Reproduce the lines below, changing each "Instruction" to "Goal" and leaving everything else as it is.

◆ ◆ ◆ ◆ ◆

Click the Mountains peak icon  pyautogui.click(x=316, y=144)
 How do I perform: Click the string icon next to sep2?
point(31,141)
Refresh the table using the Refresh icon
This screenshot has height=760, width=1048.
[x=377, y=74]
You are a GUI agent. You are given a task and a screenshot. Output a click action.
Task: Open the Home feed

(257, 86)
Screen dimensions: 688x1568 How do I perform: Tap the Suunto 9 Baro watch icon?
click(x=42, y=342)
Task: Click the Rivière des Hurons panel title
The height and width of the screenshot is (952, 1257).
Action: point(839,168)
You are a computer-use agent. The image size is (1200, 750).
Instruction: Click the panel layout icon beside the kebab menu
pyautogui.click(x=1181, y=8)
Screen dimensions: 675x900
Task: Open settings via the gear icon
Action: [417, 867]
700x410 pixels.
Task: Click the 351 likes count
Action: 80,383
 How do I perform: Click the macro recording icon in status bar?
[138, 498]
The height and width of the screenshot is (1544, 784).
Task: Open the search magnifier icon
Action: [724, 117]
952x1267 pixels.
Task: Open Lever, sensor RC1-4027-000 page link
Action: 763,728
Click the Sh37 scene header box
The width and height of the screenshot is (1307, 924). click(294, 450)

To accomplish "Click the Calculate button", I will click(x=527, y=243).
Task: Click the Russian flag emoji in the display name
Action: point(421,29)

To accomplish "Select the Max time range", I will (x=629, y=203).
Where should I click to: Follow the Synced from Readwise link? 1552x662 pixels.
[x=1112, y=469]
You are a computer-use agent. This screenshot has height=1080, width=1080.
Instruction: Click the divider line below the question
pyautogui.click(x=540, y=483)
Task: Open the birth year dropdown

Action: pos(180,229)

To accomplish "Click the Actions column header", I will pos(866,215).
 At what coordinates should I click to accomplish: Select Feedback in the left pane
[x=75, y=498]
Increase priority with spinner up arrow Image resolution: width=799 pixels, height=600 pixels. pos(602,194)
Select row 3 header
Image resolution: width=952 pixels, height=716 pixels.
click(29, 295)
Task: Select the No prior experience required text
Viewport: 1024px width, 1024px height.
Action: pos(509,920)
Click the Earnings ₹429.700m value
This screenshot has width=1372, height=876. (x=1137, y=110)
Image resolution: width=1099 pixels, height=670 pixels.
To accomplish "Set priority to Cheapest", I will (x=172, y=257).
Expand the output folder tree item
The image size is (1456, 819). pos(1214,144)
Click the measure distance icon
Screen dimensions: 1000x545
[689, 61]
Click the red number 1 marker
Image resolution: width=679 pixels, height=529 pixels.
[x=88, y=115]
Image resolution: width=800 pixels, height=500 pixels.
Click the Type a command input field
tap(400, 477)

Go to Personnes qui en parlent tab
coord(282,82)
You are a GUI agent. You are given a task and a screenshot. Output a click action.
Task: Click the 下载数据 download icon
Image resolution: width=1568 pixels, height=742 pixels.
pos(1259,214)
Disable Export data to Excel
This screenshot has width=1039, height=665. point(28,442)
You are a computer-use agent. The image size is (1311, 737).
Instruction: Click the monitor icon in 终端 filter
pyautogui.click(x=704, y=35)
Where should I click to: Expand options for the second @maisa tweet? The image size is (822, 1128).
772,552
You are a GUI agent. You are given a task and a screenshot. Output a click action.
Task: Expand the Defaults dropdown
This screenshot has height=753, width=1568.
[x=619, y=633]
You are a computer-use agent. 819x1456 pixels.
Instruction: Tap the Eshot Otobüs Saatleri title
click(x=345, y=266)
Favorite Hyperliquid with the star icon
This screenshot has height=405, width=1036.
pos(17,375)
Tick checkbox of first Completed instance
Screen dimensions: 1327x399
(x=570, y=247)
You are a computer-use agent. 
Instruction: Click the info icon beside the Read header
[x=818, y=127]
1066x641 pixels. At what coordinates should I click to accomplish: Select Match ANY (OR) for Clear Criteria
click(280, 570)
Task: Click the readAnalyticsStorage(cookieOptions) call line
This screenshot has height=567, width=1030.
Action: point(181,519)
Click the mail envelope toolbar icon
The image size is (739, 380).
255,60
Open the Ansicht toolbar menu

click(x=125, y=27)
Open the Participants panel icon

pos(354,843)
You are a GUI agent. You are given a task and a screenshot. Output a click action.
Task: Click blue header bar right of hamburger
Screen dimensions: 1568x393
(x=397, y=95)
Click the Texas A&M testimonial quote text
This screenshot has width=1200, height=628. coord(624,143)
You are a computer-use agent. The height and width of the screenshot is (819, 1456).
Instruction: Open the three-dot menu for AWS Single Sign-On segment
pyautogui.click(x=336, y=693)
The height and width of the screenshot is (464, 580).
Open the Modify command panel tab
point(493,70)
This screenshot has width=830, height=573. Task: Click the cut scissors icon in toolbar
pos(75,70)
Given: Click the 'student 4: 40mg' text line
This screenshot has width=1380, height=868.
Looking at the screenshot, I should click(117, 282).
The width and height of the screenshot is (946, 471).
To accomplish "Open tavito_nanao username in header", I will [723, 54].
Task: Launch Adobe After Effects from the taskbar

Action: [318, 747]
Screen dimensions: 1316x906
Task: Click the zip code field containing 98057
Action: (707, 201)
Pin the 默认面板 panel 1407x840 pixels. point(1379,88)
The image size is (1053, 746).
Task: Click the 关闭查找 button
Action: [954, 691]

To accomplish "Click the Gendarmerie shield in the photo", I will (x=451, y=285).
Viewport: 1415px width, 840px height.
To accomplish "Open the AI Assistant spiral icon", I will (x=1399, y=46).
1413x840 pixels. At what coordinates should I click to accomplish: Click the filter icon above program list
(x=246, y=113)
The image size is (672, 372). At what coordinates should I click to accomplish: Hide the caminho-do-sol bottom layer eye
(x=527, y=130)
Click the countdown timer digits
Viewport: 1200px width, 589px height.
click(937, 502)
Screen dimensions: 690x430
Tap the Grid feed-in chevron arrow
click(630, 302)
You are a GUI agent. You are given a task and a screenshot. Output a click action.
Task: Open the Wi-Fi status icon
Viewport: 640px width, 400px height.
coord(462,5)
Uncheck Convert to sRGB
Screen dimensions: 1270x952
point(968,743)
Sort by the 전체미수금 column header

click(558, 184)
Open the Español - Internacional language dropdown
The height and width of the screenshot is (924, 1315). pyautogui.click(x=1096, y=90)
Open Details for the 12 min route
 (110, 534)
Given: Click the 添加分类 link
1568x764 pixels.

◆ ◆ ◆ ◆ ◆

> [FINISHED TASK]
Click the Mountains peak icon  pyautogui.click(x=316, y=144)
 How do I perform: Click the string icon next to sep2?
point(31,141)
Refresh the table using the Refresh icon
This screenshot has height=760, width=1048.
[x=377, y=74]
You are a GUI agent. You are given a task and a screenshot. Output a click action.
Task: Open the Home feed

(257, 86)
Screen dimensions: 688x1568 How do I perform: Tap the Suunto 9 Baro watch icon?
click(x=42, y=342)
Task: Click the Rivière des Hurons panel title
The height and width of the screenshot is (952, 1257).
Action: point(839,168)
You are a computer-use agent. The image size is (1200, 750).
Goal: Click the panel layout icon beside the kebab menu
pyautogui.click(x=1181, y=8)
Screen dimensions: 675x900
Task: Open settings via the gear icon
Action: [417, 867]
700x410 pixels.
Task: Click the 351 likes count
Action: 80,383
 How do I perform: Click the macro recording icon in status bar?
[138, 498]
The height and width of the screenshot is (1544, 784).
Task: Open the search magnifier icon
Action: [724, 117]
952x1267 pixels.
Task: Open Lever, sensor RC1-4027-000 page link
Action: 763,728
Click the Sh37 scene header box
The width and height of the screenshot is (1307, 924). click(294, 450)

To accomplish "Click the Calculate button", I will click(x=527, y=243).
Task: Click the Russian flag emoji in the display name
Action: point(421,29)

To accomplish "Select the Max time range", I will (x=629, y=203).
Where should I click to: Follow the Synced from Readwise link? 1552x662 pixels.
[x=1112, y=469]
You are a computer-use agent. This screenshot has height=1080, width=1080.
Goal: Click the divider line below the question
pyautogui.click(x=540, y=483)
Task: Open the birth year dropdown

Action: pos(180,229)

To accomplish "Click the Actions column header", I will pos(866,215).
 At what coordinates should I click to accomplish: Select Feedback in the left pane
[x=75, y=498]
Increase priority with spinner up arrow Image resolution: width=799 pixels, height=600 pixels. pos(602,194)
Select row 3 header
Image resolution: width=952 pixels, height=716 pixels.
click(29, 295)
Task: Select the No prior experience required text
Viewport: 1024px width, 1024px height.
Action: pos(509,920)
Click the Earnings ₹429.700m value
This screenshot has width=1372, height=876. (x=1137, y=110)
Image resolution: width=1099 pixels, height=670 pixels.
To accomplish "Set priority to Cheapest", I will (x=172, y=257).
Expand the output folder tree item
The image size is (1456, 819). pos(1214,144)
Click the measure distance icon
Screen dimensions: 1000x545
[689, 61]
Click the red number 1 marker
Image resolution: width=679 pixels, height=529 pixels.
[x=88, y=115]
Image resolution: width=800 pixels, height=500 pixels.
Click the Type a command input field
tap(400, 477)

Go to Personnes qui en parlent tab
coord(282,82)
You are a GUI agent. You are given a task and a screenshot. Output a click action.
Task: Click the 下载数据 download icon
Image resolution: width=1568 pixels, height=742 pixels.
pos(1259,214)
Disable Export data to Excel
This screenshot has width=1039, height=665. point(28,442)
You are a computer-use agent. The image size is (1311, 737).
Goal: Click the monitor icon in 终端 filter
pyautogui.click(x=704, y=35)
Where should I click to: Expand options for the second @maisa tweet? The image size is (822, 1128).
772,552
You are a GUI agent. You are given a task and a screenshot. Output a click action.
Task: Expand the Defaults dropdown
This screenshot has height=753, width=1568.
[x=619, y=633]
You are a computer-use agent. 819x1456 pixels.
Goal: Tap the Eshot Otobüs Saatleri title
click(x=345, y=266)
Favorite Hyperliquid with the star icon
This screenshot has height=405, width=1036.
pos(17,375)
Tick checkbox of first Completed instance
Screen dimensions: 1327x399
(x=570, y=247)
You are a computer-use agent. 
Goal: Click the info icon beside the Read header
[x=818, y=127]
1066x641 pixels. At what coordinates should I click to accomplish: Select Match ANY (OR) for Clear Criteria
click(280, 570)
Task: Click the readAnalyticsStorage(cookieOptions) call line
This screenshot has height=567, width=1030.
Action: point(181,519)
Click the mail envelope toolbar icon
The image size is (739, 380).
255,60
Open the Ansicht toolbar menu

click(x=125, y=27)
Open the Participants panel icon

pos(354,843)
You are a GUI agent. You are given a task and a screenshot. Output a click action.
Task: Click blue header bar right of hamburger
Screen dimensions: 1568x393
(x=397, y=95)
Click the Texas A&M testimonial quote text
This screenshot has width=1200, height=628. coord(624,143)
You are a computer-use agent. The height and width of the screenshot is (819, 1456).
Goal: Open the three-dot menu for AWS Single Sign-On segment
pyautogui.click(x=336, y=693)
The height and width of the screenshot is (464, 580).
Open the Modify command panel tab
point(493,70)
This screenshot has width=830, height=573. Task: Click the cut scissors icon in toolbar
pos(75,70)
Given: Click the 'student 4: 40mg' text line
This screenshot has width=1380, height=868.
Looking at the screenshot, I should click(117, 282).
The width and height of the screenshot is (946, 471).
To accomplish "Open tavito_nanao username in header", I will [723, 54].
Task: Launch Adobe After Effects from the taskbar

Action: [318, 747]
Screen dimensions: 1316x906
Task: Click the zip code field containing 98057
Action: (707, 201)
Pin the 默认面板 panel 1407x840 pixels. point(1379,88)
The image size is (1053, 746).
Task: Click the 关闭查找 button
Action: [954, 691]

To accomplish "Click the Gendarmerie shield in the photo", I will (x=451, y=285).
Viewport: 1415px width, 840px height.
To accomplish "Open the AI Assistant spiral icon", I will (x=1399, y=46).
1413x840 pixels. At what coordinates should I click to accomplish: Click the filter icon above program list
(x=246, y=113)
The image size is (672, 372). At what coordinates should I click to accomplish: Hide the caminho-do-sol bottom layer eye
(x=527, y=130)
Click the countdown timer digits
Viewport: 1200px width, 589px height.
click(937, 502)
Screen dimensions: 690x430
Tap the Grid feed-in chevron arrow
click(630, 302)
You are a GUI agent. You are given a task and a screenshot. Output a click action.
Task: Open the Wi-Fi status icon
Viewport: 640px width, 400px height.
coord(462,5)
Uncheck Convert to sRGB
Screen dimensions: 1270x952
point(968,743)
Sort by the 전체미수금 column header

click(558, 184)
Open the Español - Internacional language dropdown
The height and width of the screenshot is (924, 1315). pyautogui.click(x=1096, y=90)
Open Details for the 12 min route
 (110, 534)
Given: Click the 添加分类 link
1568x764 pixels.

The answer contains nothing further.